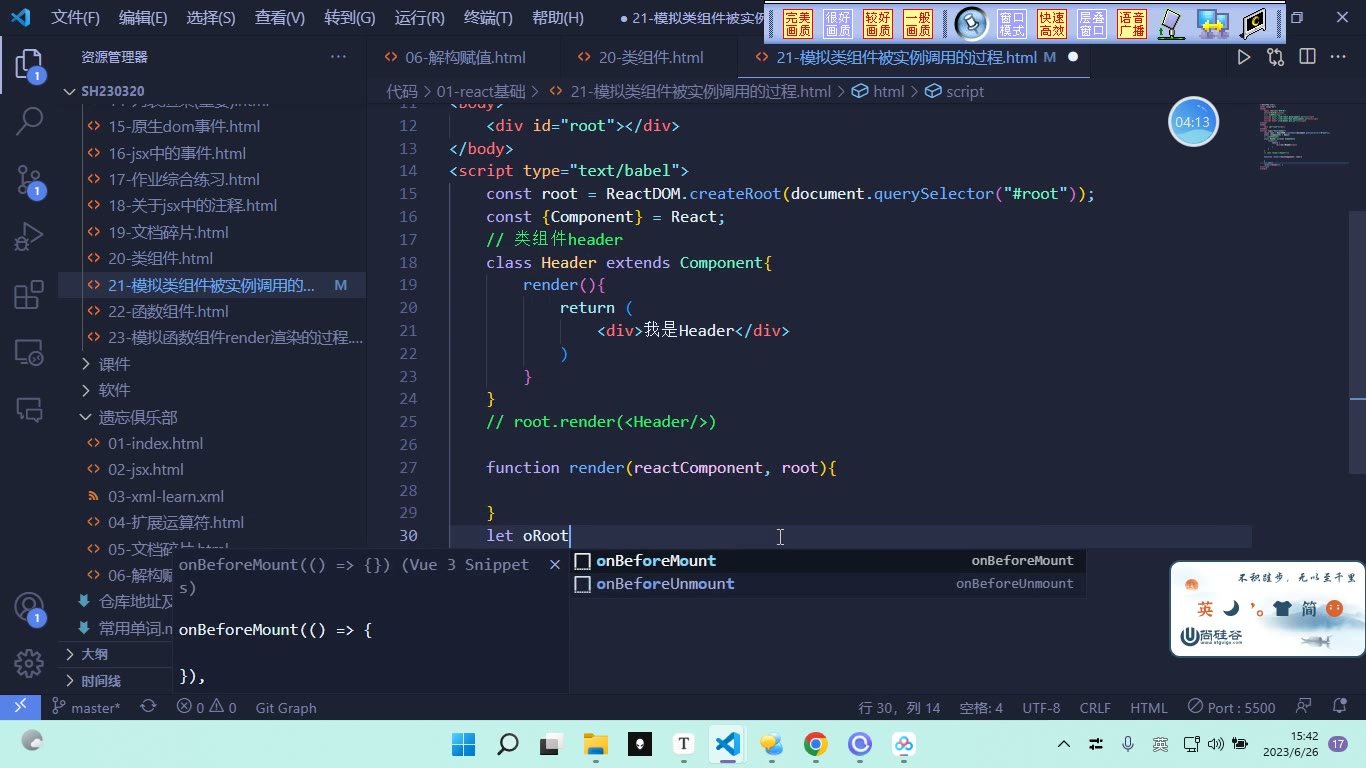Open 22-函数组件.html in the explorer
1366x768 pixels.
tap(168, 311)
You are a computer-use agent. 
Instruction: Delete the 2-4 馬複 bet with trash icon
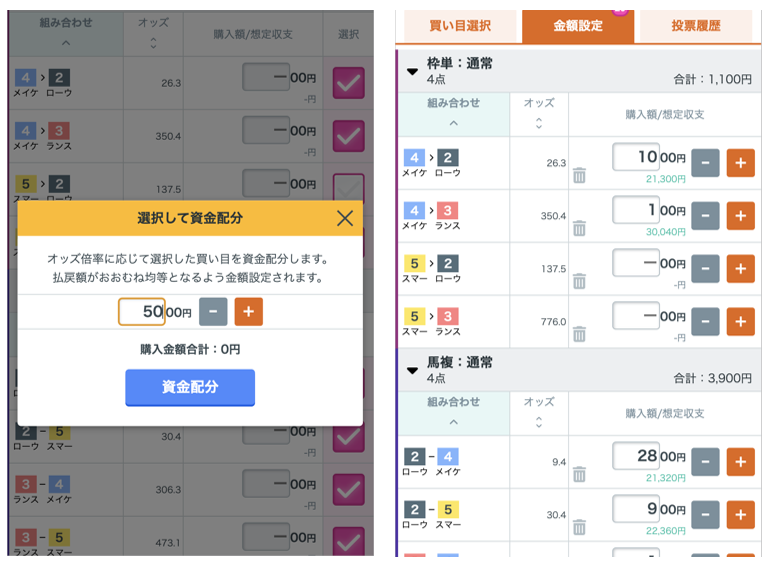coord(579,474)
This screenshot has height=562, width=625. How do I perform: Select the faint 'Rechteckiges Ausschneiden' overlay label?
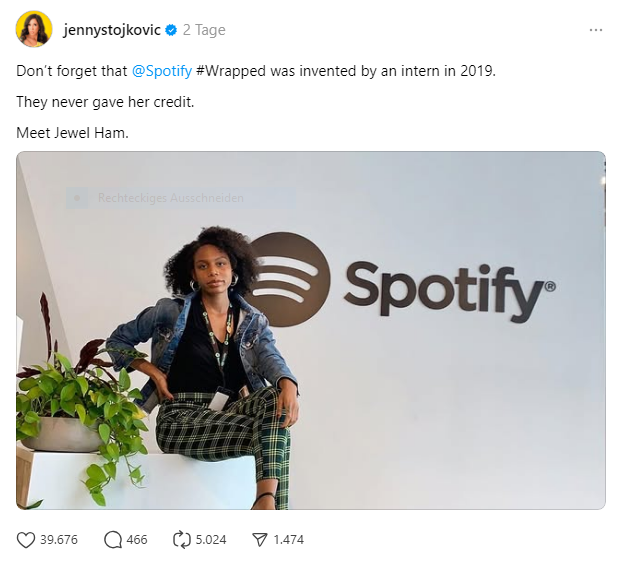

-=-=-

## AIM
Write out all of the rows above word for word, and leave the pictures out.

## REPLY TO THE EXERCISE
Open 22-函数组件.html in the explorer
1366x768 pixels.
tap(168, 311)
You are a computer-use agent. 
Instruction: Delete the 2-4 馬複 bet with trash icon
coord(579,474)
This screenshot has height=562, width=625. How do I perform: Select the faint 'Rechteckiges Ausschneiden' overlay label?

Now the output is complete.